The next day was Saturday, July 31, 1784. After getting up, Denis Diderot spoke with his son-in-law and his doctor and sat down at the table with his family for lunch: “He sat down at the table. He had a soup, boiled lamb and chicory. He picked an apricot; my mother wanted to stop him from eating that fruit. “What the devil do you think he will do to me?” He ate it, leaned his elbow on the table to eat some marmalade cherries, coughed a little. My mother asked him something; when he didn't answer, she raised her head and looked at him: he was no longer alive”.
That final moment was pure Diderot. He had been impatiently awaited for a long time, but death came suddenly, just as he had expected. His last words began with the most directly secular plague ("what devil!”) that he had so often used. He was also able to take advantage of the last opportunity not to follow the advice of his wife, who probably spoke in line with the XNUMXth century belief that the fruit was harmful to people in fragile health. Above all, Denis Diderot died eating, in that most elementary and metabolic relationship with the material world.
Faithful to his materialistic principles and his fascination with medicine, he wrote that he wanted to be autopsied. Unsurprisingly: “My father believed it wise to autopsy those who ceased to exist; he believed that this operation would be useful to the living. He asked me this more than once; and so it was. His head was as perfect, as well-preserved as a twenty-year-old's. One of his lungs was full of water; his heart, two-thirds larger than other people's. The gallbladder was completely dry: there was no bilious matter left, but it contained 21 stones, the smallest of which was the size of a walnut.”
Denis Diderot seems to have been less concerned than most of his friends, atheists like himself and non-Orthodox Christians, believers in some divine being, with the question of the funeral. But he was aware of how important this was to Angélique and his wife. Everything passed easily: “Her burial of her had only slight difficulties. The curate of Saint-Roch sent a priest to watch over him; this one used more pomp than simplicity in this terrible ceremony”.

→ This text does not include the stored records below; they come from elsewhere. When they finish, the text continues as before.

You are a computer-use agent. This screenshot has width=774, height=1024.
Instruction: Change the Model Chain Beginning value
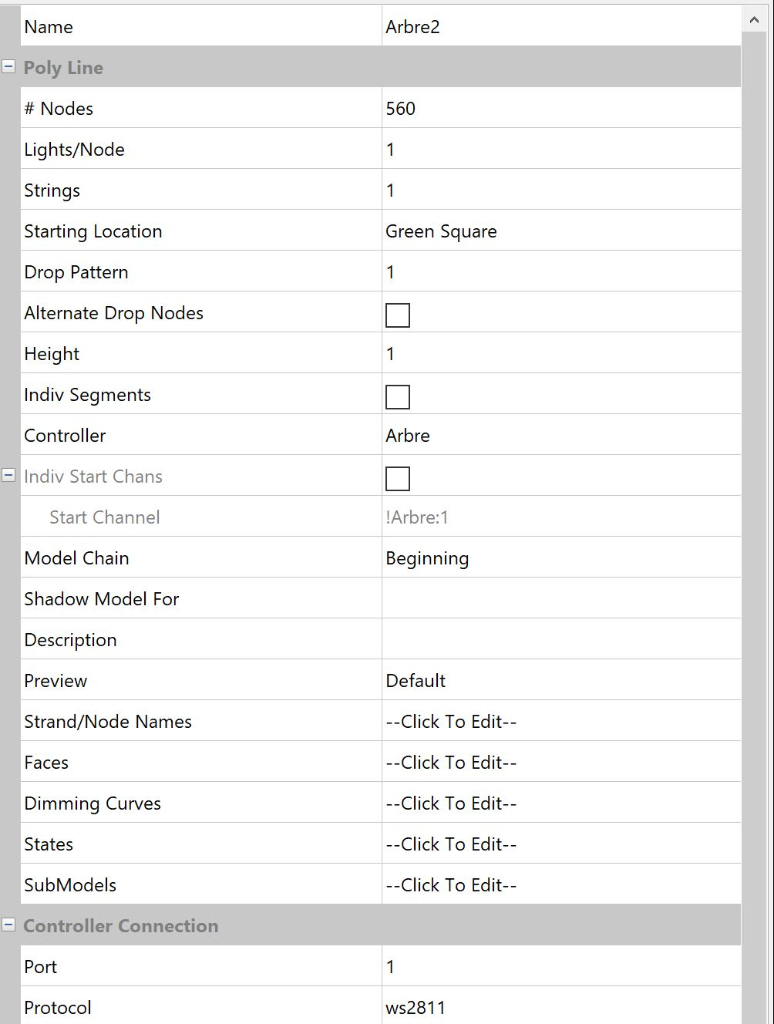tap(560, 558)
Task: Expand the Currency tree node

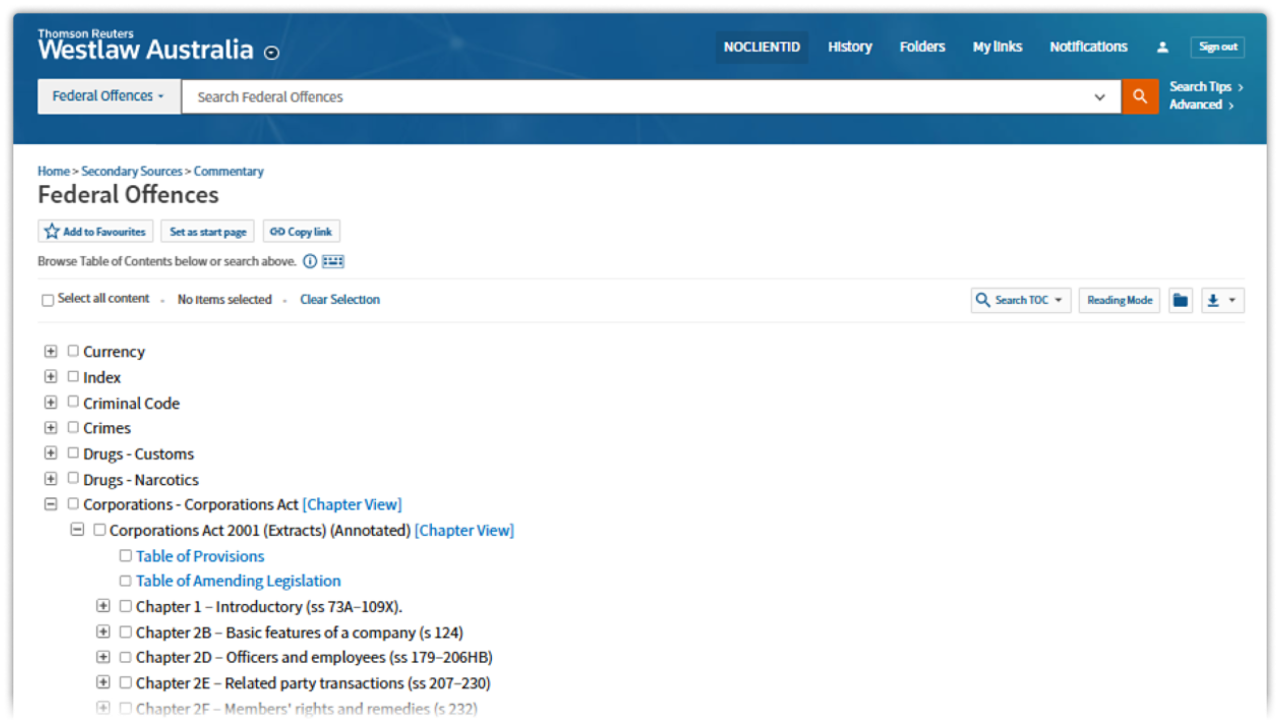Action: tap(51, 351)
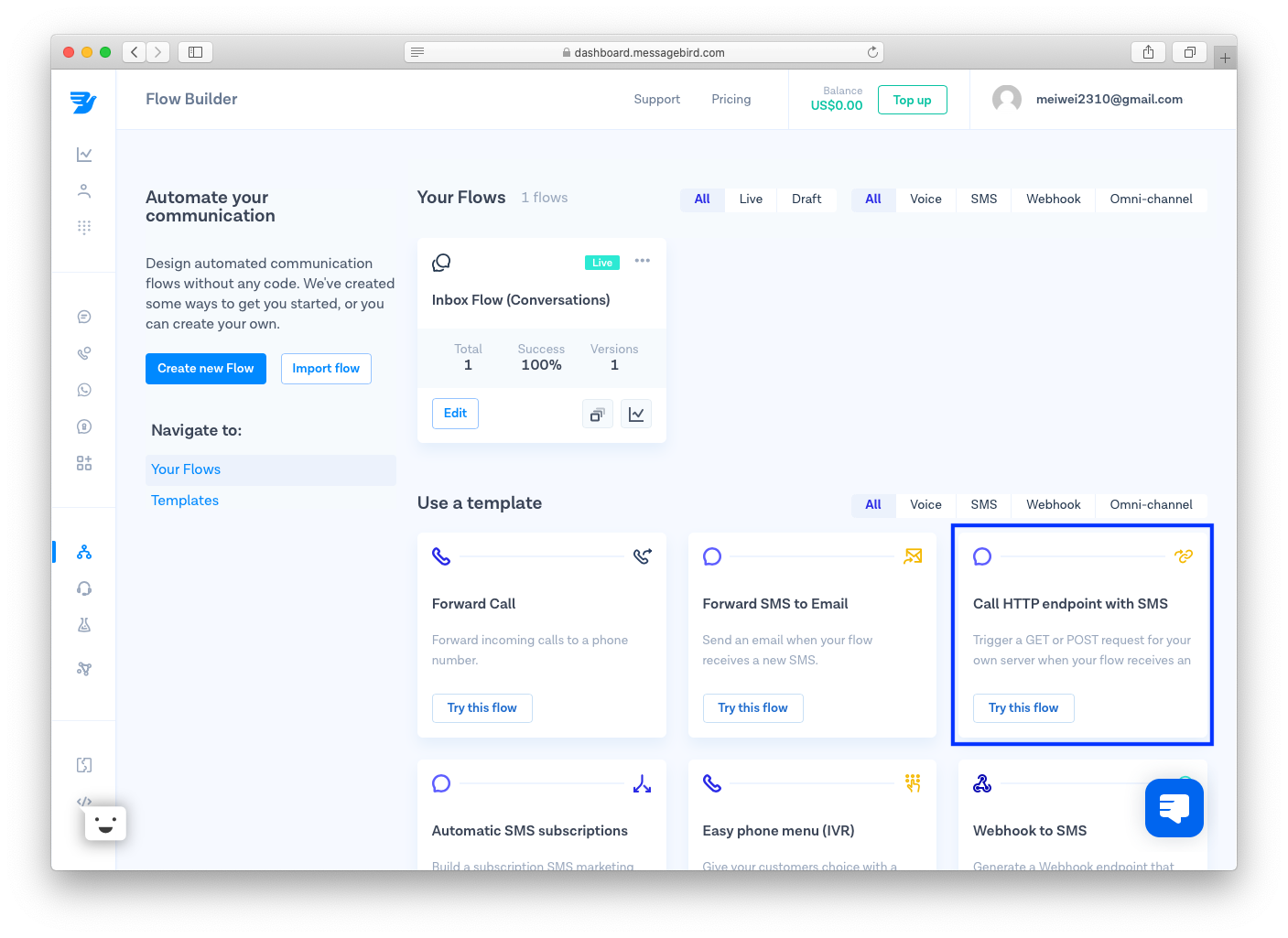Filter Your Flows by Draft status
The image size is (1288, 938).
tap(806, 199)
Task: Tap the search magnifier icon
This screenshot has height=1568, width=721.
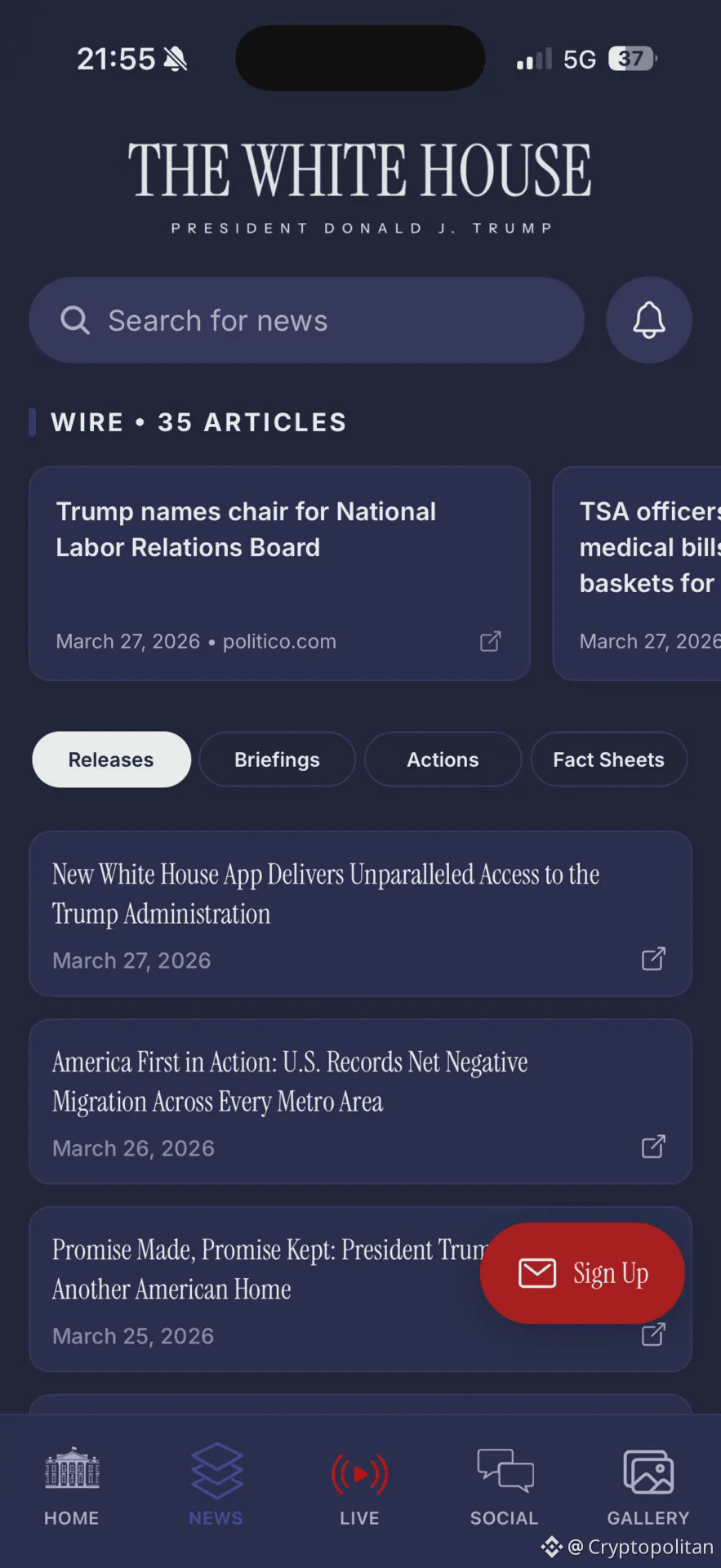Action: 75,320
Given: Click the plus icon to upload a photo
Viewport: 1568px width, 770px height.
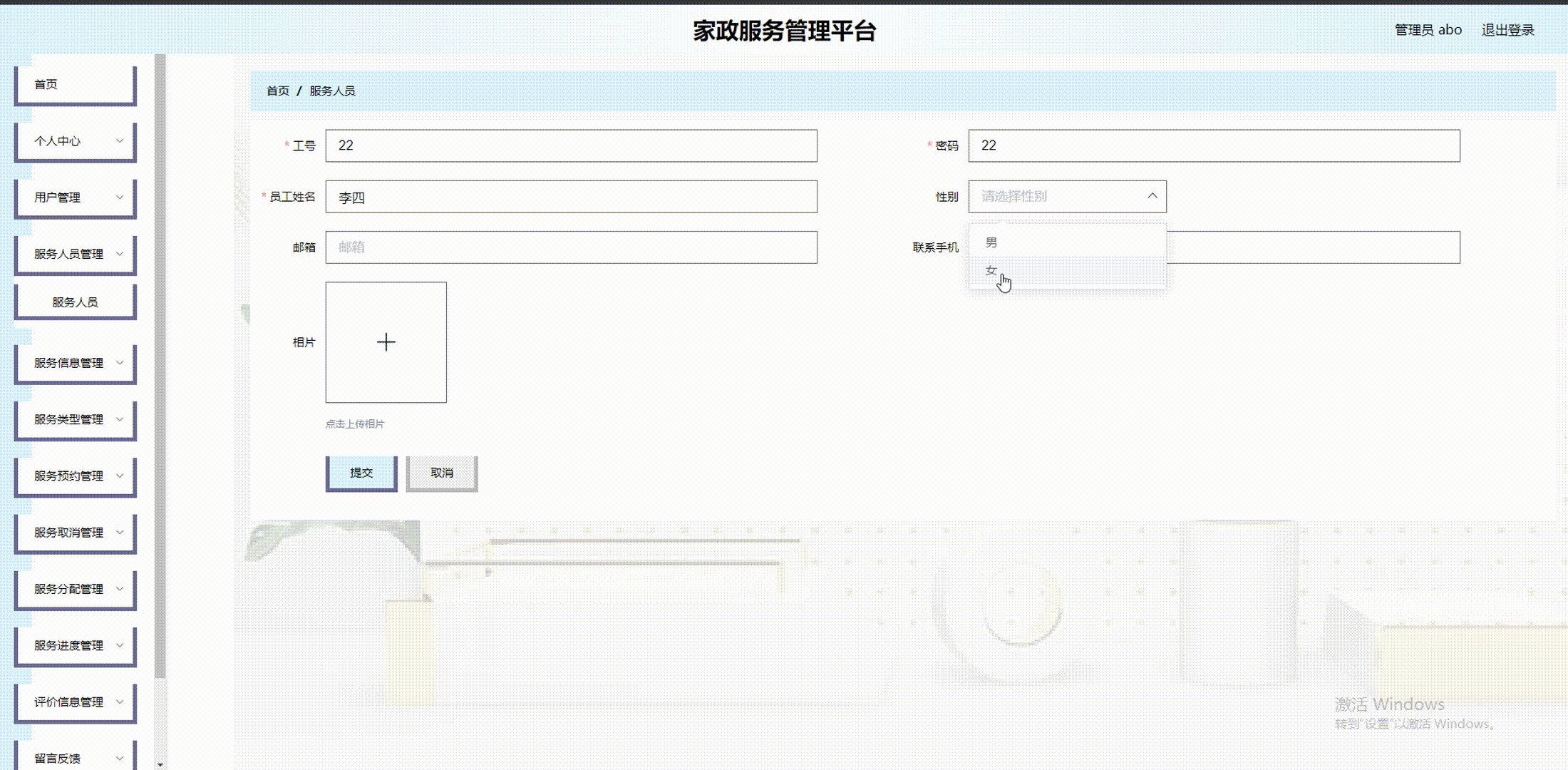Looking at the screenshot, I should (x=386, y=342).
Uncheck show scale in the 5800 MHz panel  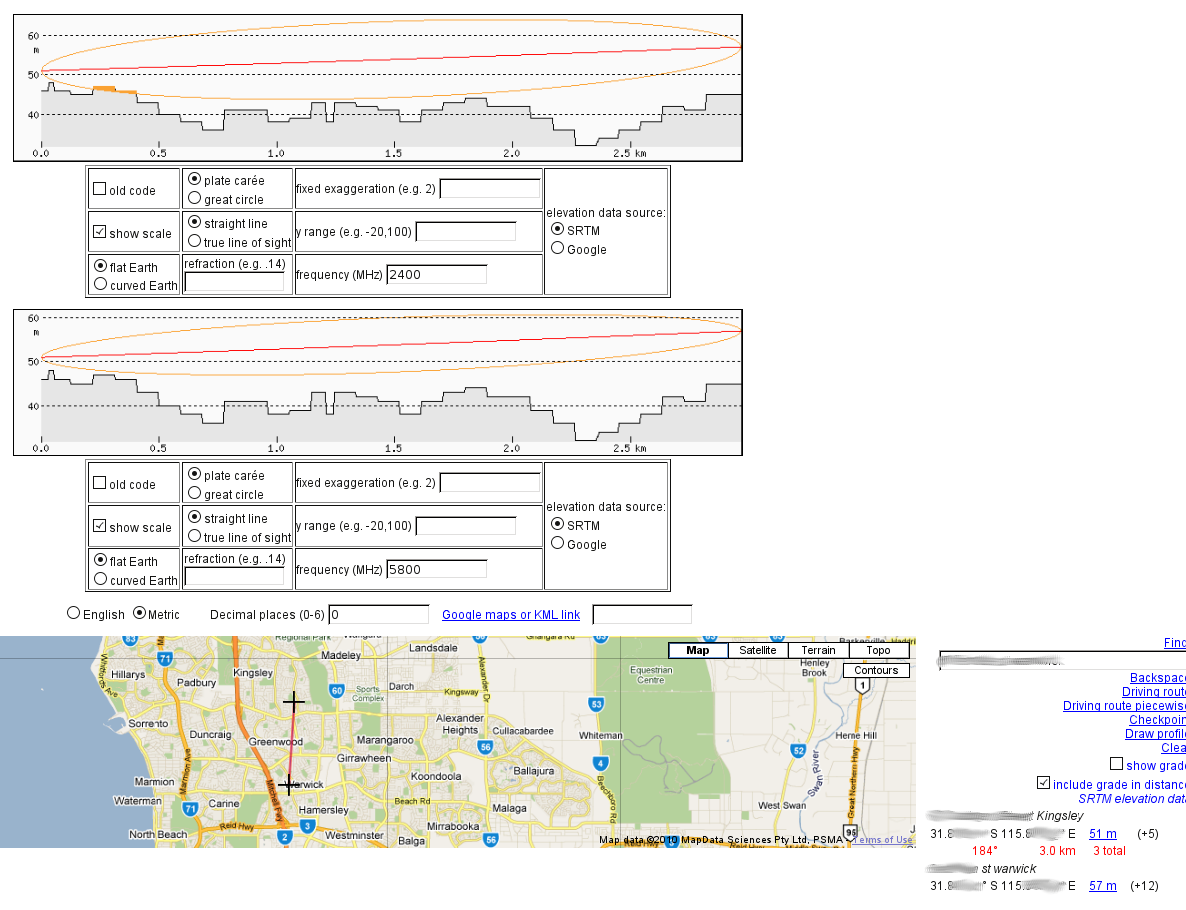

The “pomp” that his daughter refers to consisted of the presence of fifty priests during the religious ceremony in the afternoon of August 31st. Angélique and her husband received and paid a large bill for the service. Perhaps it was the unofficial custom that the parish of Saint-Roch charged for the funeral of an atheist with wealthy family members. On the other hand, the Vandeuls had more conservative religious leanings than Diderot's daughter wanted her father to know. For all her candid admiration, for all her love, there was also in the strangely secular behavior and tone of the Memoirs de Angélique a touch of slightly hypocritical.
After all, education never corresponds perfectly to the values it intends to transmit – thus becoming “the world's prose”. Denis Diderot would not be surprised to experience, once more, and beyond death, the limits of his agency. Perhaps being less concerned with perfection and agency than with enjoying the energy of life was his ultimate legacy.
*Hans Ulrich Gumbrecht He is a professor of comparative literature at Stanford University. Author, among other books, of After 1945: latency as the origin of the present (unesp).